AWS Secret Manager Cost
AWS Secret Manager Pricing Summary
- $0.05 per 10K API Calls - No Annual license or upfront cost - $0.40 per Secret/Month. - 30 day free trial for testing
In the payment model with the Secrets Manager, there are no long-term contract licensing fees, operational expenses, etc. It’s all about paying for what you use. As far as policing is concerned, there are two key attributes that I’d like to call out right here.
First is, when you rotate the Secret, you pay for calling the rotation API. Also, you don’t pay to create a new secret because, as I showed you previously, you haven’t made a new one. You just created a new version, so you are not paying an extra 40 cents for this new Secret.
One important note for the exam is that if we enable rotations, the Secrets Manager instantly rotates the secrets to ensure the configuration works correctly. So we might see a scenario-based question where it’s talking around this. For instance, we desire to enable rotation, but our application still has some passwords hard coded. So basically, we have to guarantee and change our application to get the credentials from Secret Manager using the SDK and not from the files or environment variables. Remember that environment variables are not secure because if we compromise the server, all credentials stored on the environment variables can be easily read by anyone.
Secret Manager Example
If you are looking for an example of CloudFormation to deploy Secret Manager. You can use this as an example.

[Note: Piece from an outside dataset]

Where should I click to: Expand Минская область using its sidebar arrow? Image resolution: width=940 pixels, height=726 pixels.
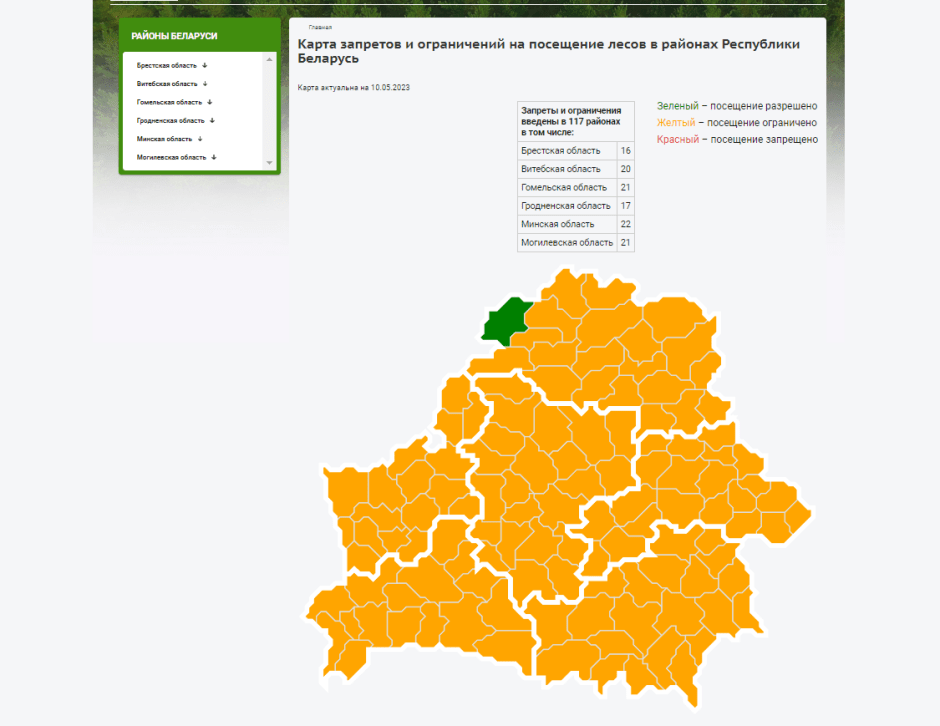point(200,139)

The AWS Secret Manage contains four fundamental capabilities: First, the Secrets Manager guarantees that your secrets are secured. Second, it enables us to manage who can do it tightly and what to do with our secrets. Third, it allows you to rotate your secrets without affecting the applications or developers. Finally, this is a pay-as-you-go model for cloud services, meaning no long-term contract licensing fees or operational costs exist.